### Task brief
Write out the listing exactly, from the line with "Where should I click to: Open the Mountain" through the end of the listing.

### Source records

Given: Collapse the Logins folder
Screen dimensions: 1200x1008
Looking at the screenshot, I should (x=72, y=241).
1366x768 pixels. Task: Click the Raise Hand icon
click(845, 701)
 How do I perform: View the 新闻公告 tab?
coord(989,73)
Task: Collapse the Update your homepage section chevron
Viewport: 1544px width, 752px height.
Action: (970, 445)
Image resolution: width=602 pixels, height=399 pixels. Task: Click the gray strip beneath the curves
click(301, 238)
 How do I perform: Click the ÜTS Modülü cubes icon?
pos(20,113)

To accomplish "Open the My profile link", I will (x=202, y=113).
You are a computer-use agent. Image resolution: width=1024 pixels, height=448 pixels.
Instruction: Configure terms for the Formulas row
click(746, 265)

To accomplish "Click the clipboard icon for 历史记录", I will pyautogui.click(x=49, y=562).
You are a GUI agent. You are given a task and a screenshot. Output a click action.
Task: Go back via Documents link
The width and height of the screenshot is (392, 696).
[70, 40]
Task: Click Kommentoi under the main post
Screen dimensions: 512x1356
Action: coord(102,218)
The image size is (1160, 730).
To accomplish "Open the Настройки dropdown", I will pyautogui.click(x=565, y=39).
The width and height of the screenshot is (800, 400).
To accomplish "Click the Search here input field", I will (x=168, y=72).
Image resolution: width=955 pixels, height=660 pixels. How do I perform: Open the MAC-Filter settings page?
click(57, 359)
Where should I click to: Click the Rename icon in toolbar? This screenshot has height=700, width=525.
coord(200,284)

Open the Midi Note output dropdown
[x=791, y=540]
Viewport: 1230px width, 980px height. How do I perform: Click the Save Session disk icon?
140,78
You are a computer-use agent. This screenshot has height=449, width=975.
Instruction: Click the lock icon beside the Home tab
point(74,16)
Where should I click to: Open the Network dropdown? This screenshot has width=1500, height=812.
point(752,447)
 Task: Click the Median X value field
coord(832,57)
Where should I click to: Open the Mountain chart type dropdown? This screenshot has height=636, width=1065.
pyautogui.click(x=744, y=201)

### Completed task
Where should I click to: Open the Mountain chart type dropdown? This screenshot has height=636, width=1065.
pyautogui.click(x=744, y=201)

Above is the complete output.